NFKBIA
NFKBIA stands for Nuclear Factor-Kappa B Inhibitor Alpha. It is a gene that encodes a protein known as IκBα (inhibitor of kappa B alpha), which is involved in regulating the activity of a transcription factor called nuclear factor-kappa B (NF-κB).
NF-κB is a protein complex that plays a crucial role in the regulation of genes involved in immune responses, inflammation, cell survival, and other processes. It acts as a transcription factor, meaning it helps control the expression of genes by binding to specific regions of DNA and influencing their activity.
The NFKBIA gene produces the IκBα protein, which acts as an inhibitor of NF-κB. IκBα binds to NF-κB and prevents its activation and translocation into the nucleus, where it can initiate gene expression. By inhibiting NF-κB, IκBα helps regulate the immune response and maintain a balance in inflammatory processes.

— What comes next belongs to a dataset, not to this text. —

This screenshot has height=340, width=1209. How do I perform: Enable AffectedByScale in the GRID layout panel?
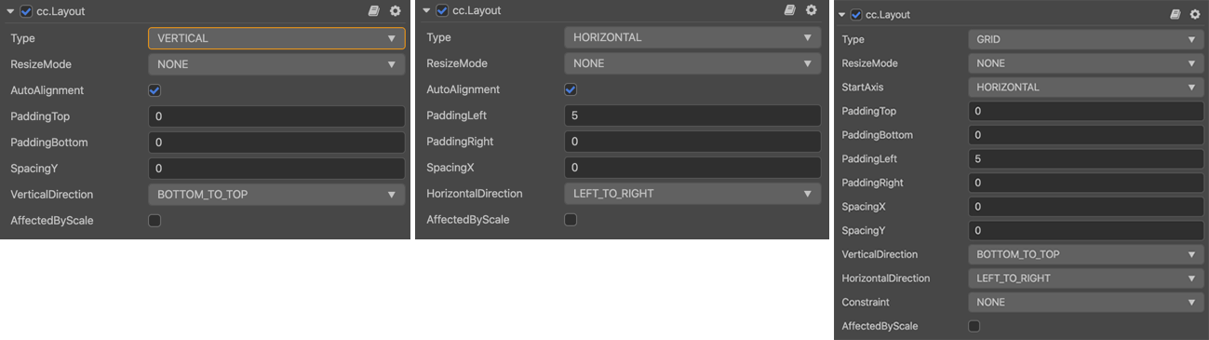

Mutations or alterations in the NFKBIA gene can affect the function of IκBα and the regulation of NF-κB. Dysregulation of NF-κB signaling has been implicated in various diseases, including inflammatory disorders, autoimmune conditions, and cancer. Research on NFKBIA and its relationship to these diseases is ongoing, and understanding its role may provide insights into potential therapeutic targets.
Bredel et al. demonstrate that haploinsufficient deletions of chromatin-bound tumor suppressor NFKB inhibitor alpha (NFKBIA) display distinct patterns of occurrence in relation to other genetic markers and disproportionately present a recurrence. NFKBIA haploinsufficiency is associated with unfavorable patient outcomes, independent of genetic and clinicopathologic predictors. NFKBIA deletions reshape the DNA and histone methylome antipodal to the IDH mutation and induce a transcriptome landscape partly reminiscent of H3K27M mutant pediatric gliomas. In IDH mutant gliomas, NFKBIA deletions are common in tumors with a clinical course similar to that of IDH wild-type tumors. An externally validated nomogram model for estimating individual patient survival in IDH mutant gliomas confirms that NFKBIA deletions predict comparatively brief survival. Thus, NFKBIA haploinsufficiency aligns with distinct epigenome changes, portends a poor prognosis, and should be incorporated into models predicting the disease fate of diffuse gliomas 1)
One resistance mechanism in malignant gliomas (MG) involves nuclear factor-κB (NF-κB) activation. Bortezomib prevents proteasomal degradation of NF-κB inhibitor α (NFKBIA), an endogenous regulator of NF-κB signaling, thereby limiting the effects of NF-κB on tumor survival and resistance. A presurgical phase II trial of bortezomib in recurrent MG was performed to determine drug concentration in tumor tissue and its effects on NFKBIA. Patients were enrolled after signing an IRB-approved informed consent. Treatment was bortezomib 1.7 mg/m(2) IV on days 1, 4, and 8 and then surgery on day 8 or 9. Post-operatively, treatment was Temozolomide (TMZ) 75 mg/m(2) PO on days 1-7 and 14-21 and bortezomib 1.7 mg/m(2) on days 7 and 21 [1 cycle was (1) month]. Ten patients were enrolled (8 M and 2 F) with 9 having surgery. Median age and KPS were 50 (42-64) and 90 % (70-100). The median cycle post-operatively was 2 (0-4). The trial was stopped as no patient had a PFS-6. All patients are deceased. Paired plasma and tumor bortezomib concentration measurements revealed higher drug concentrations in tumors than in plasma; NFKBIA protein levels were similar in drug-treated vs. drug-naïve tumor specimens. Nuclear 20S proteasome was less in postoperative samples. Postoperative treatment with TMZ and bortezomib did not show clinical activity. Bortezomib appears to sequester in tumor but pharmacological effects on NFKBIA were not seen, possibly obscured due to downregulation of NFKBIA during tumor progression. Changes in nuclear 20S could be markers of the bortezomib effect on tumor 2).